:: Data extracts ::

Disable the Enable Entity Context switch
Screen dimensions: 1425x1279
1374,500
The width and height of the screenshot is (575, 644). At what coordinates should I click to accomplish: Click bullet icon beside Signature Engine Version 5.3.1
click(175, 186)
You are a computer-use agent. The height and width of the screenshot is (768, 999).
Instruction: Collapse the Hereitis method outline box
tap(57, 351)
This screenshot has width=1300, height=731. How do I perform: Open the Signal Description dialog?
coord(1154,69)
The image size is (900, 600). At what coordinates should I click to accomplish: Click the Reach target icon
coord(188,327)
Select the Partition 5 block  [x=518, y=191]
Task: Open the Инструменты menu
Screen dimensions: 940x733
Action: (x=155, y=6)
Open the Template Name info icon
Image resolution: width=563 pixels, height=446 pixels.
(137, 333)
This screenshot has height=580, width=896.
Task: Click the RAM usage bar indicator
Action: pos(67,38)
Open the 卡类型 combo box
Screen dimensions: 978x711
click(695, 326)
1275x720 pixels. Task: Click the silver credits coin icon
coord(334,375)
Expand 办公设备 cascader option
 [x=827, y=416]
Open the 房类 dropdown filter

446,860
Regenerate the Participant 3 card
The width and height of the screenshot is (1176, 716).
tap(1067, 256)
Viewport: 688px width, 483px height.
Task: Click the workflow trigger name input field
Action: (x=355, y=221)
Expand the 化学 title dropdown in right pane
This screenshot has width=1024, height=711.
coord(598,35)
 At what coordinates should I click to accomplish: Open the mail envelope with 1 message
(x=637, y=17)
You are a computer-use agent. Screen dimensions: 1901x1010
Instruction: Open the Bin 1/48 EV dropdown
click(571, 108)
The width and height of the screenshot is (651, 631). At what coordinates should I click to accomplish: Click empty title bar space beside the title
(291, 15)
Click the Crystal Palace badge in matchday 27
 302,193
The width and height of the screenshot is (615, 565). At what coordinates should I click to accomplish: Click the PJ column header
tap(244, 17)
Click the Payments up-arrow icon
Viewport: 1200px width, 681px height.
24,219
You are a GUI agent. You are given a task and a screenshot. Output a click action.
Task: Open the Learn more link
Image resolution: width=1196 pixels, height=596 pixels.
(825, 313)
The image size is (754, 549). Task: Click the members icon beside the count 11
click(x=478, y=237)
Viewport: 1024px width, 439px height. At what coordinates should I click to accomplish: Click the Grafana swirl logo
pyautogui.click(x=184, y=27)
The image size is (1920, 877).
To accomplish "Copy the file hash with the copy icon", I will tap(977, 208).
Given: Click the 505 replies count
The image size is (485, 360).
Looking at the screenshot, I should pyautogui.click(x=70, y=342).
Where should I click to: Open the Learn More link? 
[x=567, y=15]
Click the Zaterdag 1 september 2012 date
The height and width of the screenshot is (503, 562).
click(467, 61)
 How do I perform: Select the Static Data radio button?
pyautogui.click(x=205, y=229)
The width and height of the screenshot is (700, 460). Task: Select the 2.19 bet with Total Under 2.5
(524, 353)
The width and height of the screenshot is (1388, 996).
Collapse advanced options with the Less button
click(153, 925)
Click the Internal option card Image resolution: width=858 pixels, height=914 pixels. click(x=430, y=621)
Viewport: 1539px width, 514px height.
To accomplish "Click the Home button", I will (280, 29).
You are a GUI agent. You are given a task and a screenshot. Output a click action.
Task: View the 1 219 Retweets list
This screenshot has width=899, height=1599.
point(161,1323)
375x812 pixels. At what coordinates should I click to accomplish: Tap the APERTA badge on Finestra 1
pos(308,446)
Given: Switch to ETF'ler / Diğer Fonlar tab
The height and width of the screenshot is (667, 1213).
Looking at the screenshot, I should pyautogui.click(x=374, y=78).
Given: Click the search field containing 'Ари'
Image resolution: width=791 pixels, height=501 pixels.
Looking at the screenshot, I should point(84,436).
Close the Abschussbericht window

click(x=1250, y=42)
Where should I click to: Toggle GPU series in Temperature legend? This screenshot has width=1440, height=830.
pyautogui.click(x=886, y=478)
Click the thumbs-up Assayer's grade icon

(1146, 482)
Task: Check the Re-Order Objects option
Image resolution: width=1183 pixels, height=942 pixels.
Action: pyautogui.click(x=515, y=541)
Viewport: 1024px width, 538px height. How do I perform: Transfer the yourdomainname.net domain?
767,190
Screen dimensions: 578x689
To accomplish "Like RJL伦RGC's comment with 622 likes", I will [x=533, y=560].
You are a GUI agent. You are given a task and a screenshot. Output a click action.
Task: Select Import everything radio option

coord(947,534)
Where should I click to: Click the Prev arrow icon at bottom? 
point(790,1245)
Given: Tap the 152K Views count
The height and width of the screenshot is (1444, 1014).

:::

Determine how many lines of the material hold the string "computer", and state that number by itself.

2